20210519-sanpedrocelestino-patronvillamiel

«¡Viva San Pedro!, y líbranos de todo mal como en tiempos sucedió»… es el himno hecho canto a golpe de corazón, que durante años este pueblo ha dedicado a su Patrón y que hoy, se torna entonación aún más necesaria. Hay que conocer la historia para no repetirla, aunque a veces no se cumpla, y la misma retome su linde pasada.

En el murmullo real que viene de la memoria histórica, hace poco más de quinientos años, invariable como en nuestros días, una epidemia asolaba el pueblo y, al igual que en estos meses, no parecía menguar. Reunidos todos en la Iglesia -constando en las actas, ante notario y ante el deán de la Catedral de Ciudad Rodrigo, metieron los nombres del santoral en una urna y escogieron al azar uno de ellos, para que los vecinos del pueblo se encomendaran a él.

El destino, acariciado por la fortuna, hizo que San Pedro Celestino fuera el elegido. Su nombre de origen era Pedro Morrone. Había nacido en el seno de una familia numerosa, entre los principios cristianos de unos padres buenos: «Ambos eran justos a los ojos de Dios y muy alabados por los hombres; daban limosna y acogían a los pobres de muy buena gana en su casa. Tuvieron doce hijos, a semejanza del patriarca Jacob, y siempre pedían al Señor que alguno de ellos sirviese a Dios» Excéntrico, extremadamente sencillo, basto en las cosas humanas, y desconocedor de los asuntos de gobierno… son algunos de los datos que leemos en su autobiografía.
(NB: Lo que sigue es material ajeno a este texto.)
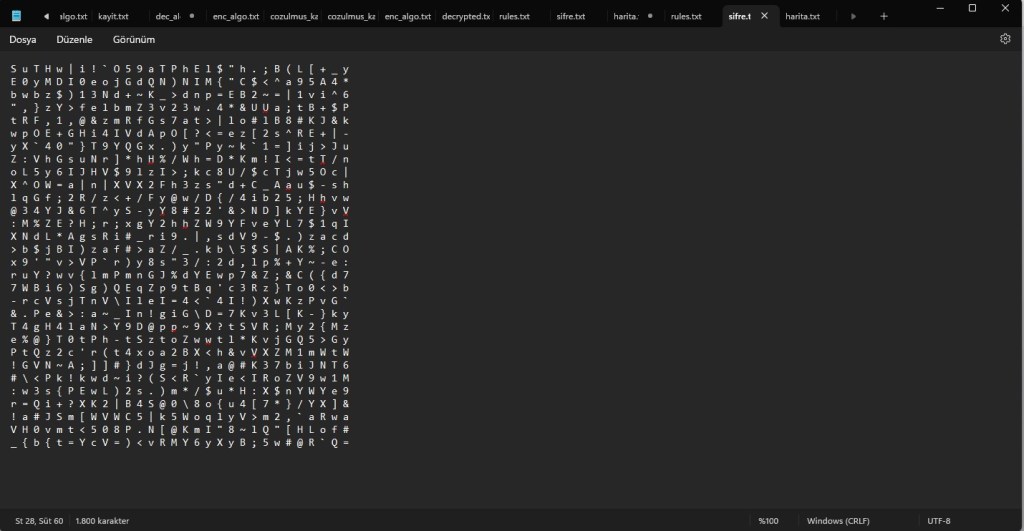Select the decrypted.txt tab

pos(466,17)
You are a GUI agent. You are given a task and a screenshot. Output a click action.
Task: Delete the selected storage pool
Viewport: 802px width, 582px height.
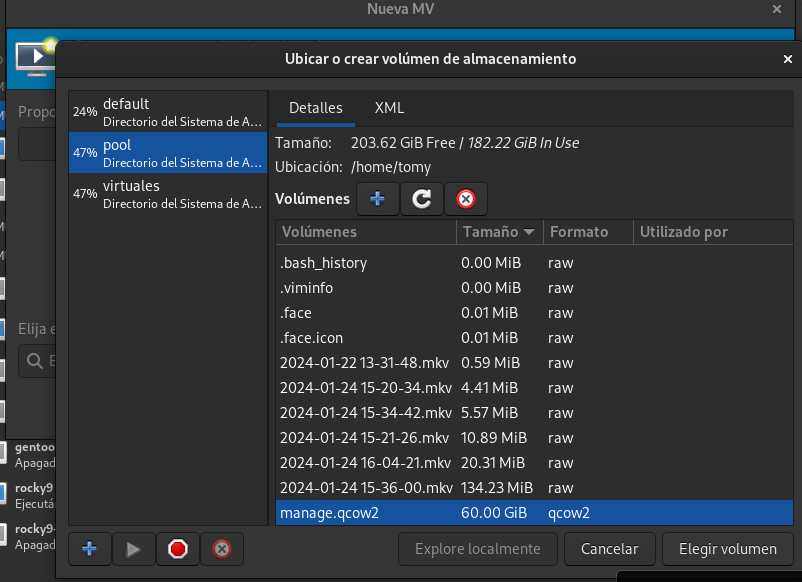point(222,548)
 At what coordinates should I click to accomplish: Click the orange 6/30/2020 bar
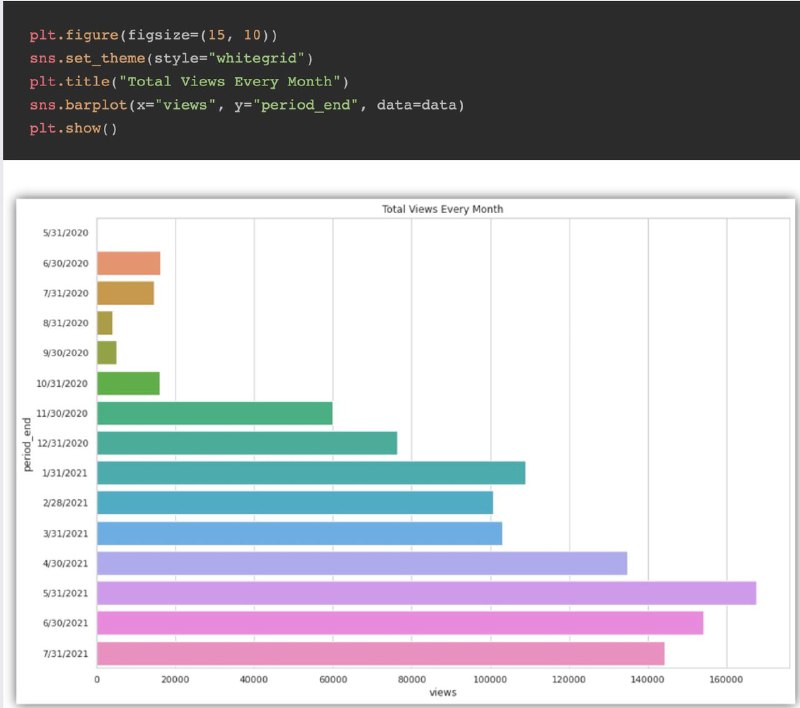[x=129, y=263]
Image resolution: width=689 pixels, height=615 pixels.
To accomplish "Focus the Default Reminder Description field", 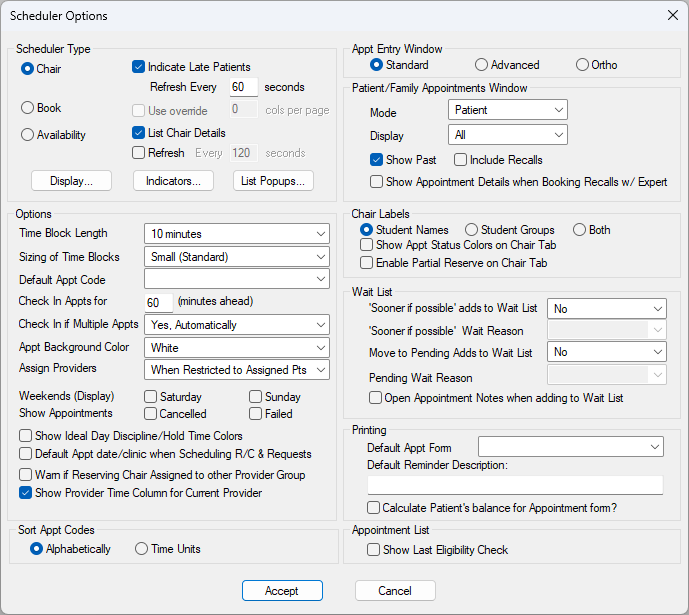I will (x=515, y=485).
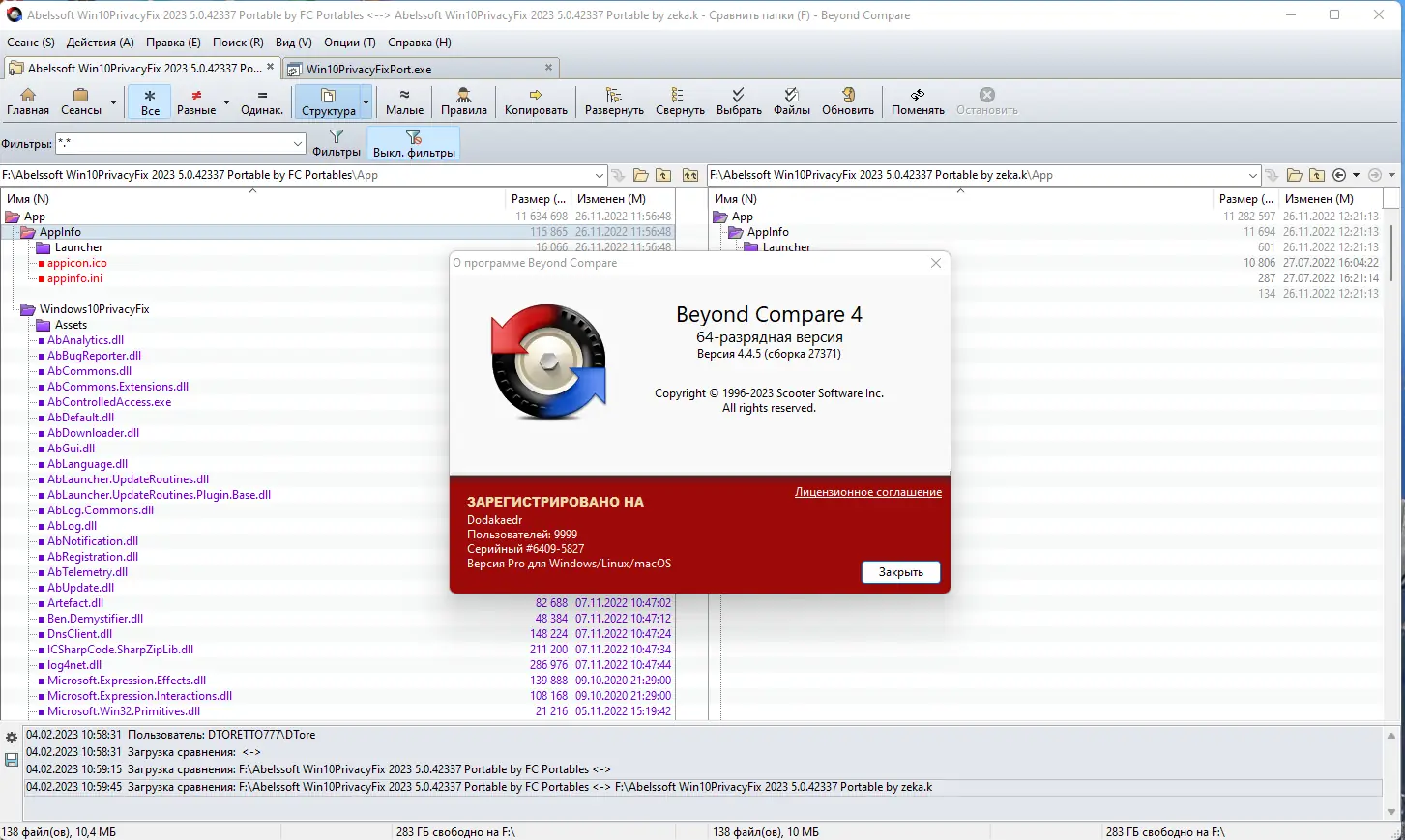Open the filters combo box dropdown
The image size is (1405, 840).
coord(297,142)
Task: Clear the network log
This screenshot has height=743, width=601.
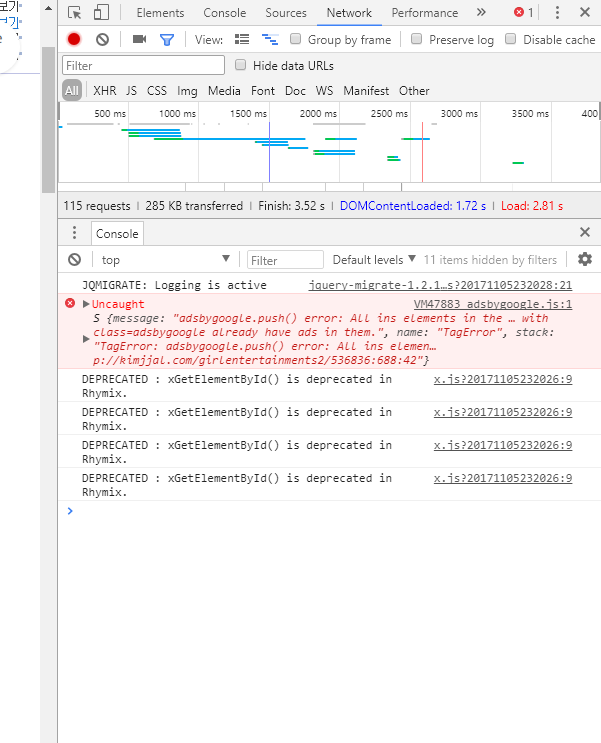Action: 102,39
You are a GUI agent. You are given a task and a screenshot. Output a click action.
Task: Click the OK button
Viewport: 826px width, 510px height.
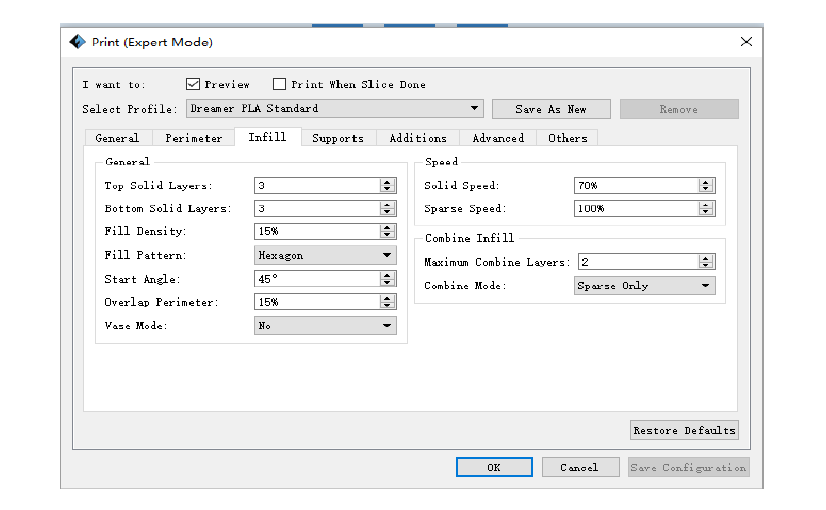coord(494,467)
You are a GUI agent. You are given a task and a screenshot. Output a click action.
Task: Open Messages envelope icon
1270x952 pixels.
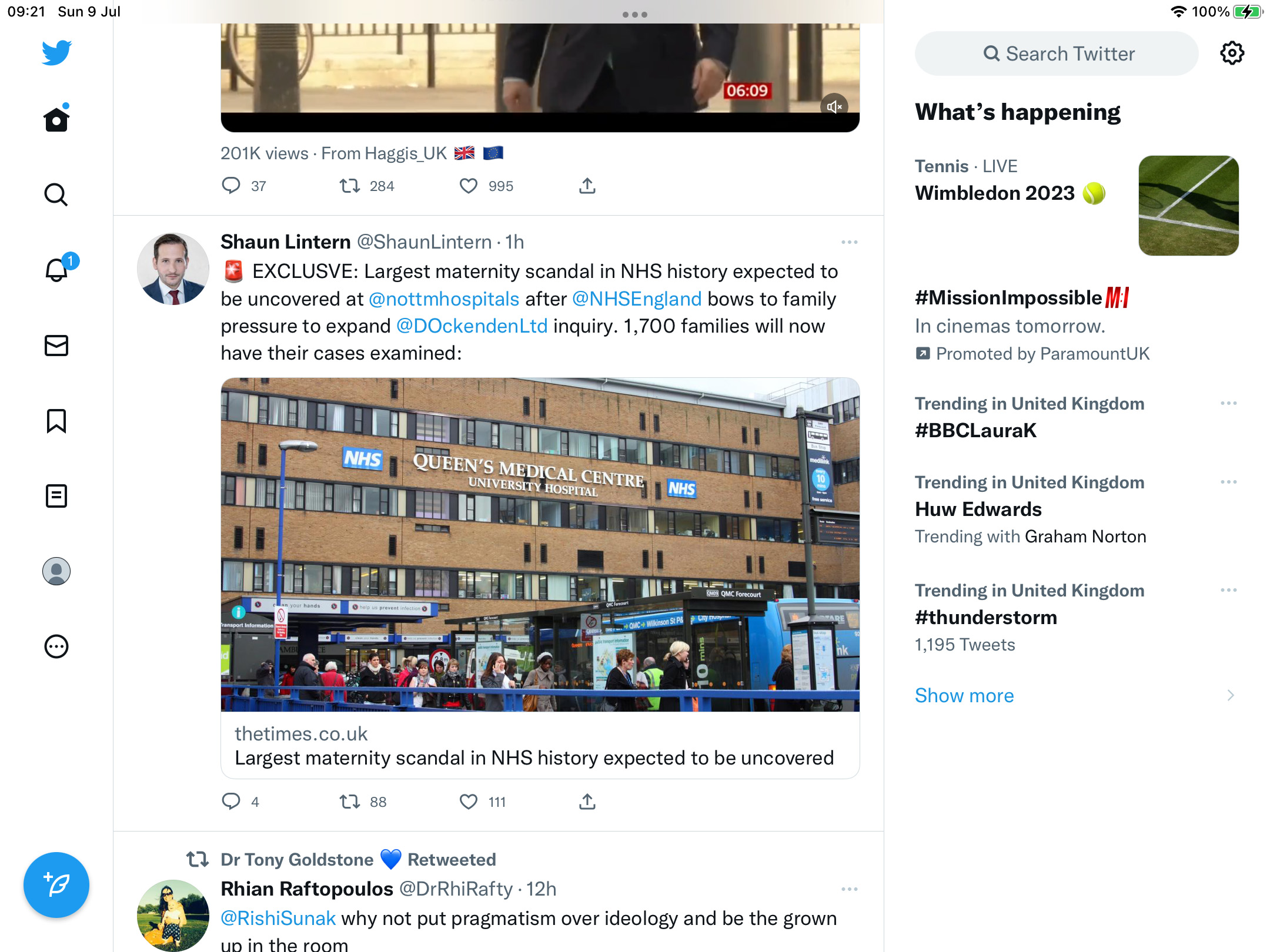[x=56, y=346]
Eremita en los montes cercanos a Castelsangro y con fama de santidad, fue coronado Papa en 1294 con el nombre de Celestino V. Su elección tuvo lugar en un contexto de luchas, donde se elige a un monje de vida eremítica, apenas sin formación teológica, que no sabía latín -por primera vez se tiene que usar la lengua vulgar en la corte pontificia y sin capacidad para gobernar. La renuncia era inevitable.

Otros, interpretan su renuncia, a su corazón revestido de gran humildad y desprendimiento. La humildad es convicción, de la mente abierta a todo, es sinceridad y modo, el medio para alcanzarla. ¿Fue el suyo un gesto de humildad o de cobardía?

Su cuerpo se conserva incorrupto en la basílica de Collemaggio en los abruzos italianos. El 19 de Mayo de 2021, en Villamiel, corazón de la Sierra de Gata, se celebró su fiesta patronal, en la recta final de otra pandemia llamada Covid 19.

Mientras, el encierro era una terrible soledad, que remitía un poco -como escudo de Aquiles con la cercanía de calles estrechas y salpicadas de balcones con familias confinadas en este pueblo: Villamiel, emplazado en un valle al suroeste de la Sierra de Jálama, con apenas 500 vecinos.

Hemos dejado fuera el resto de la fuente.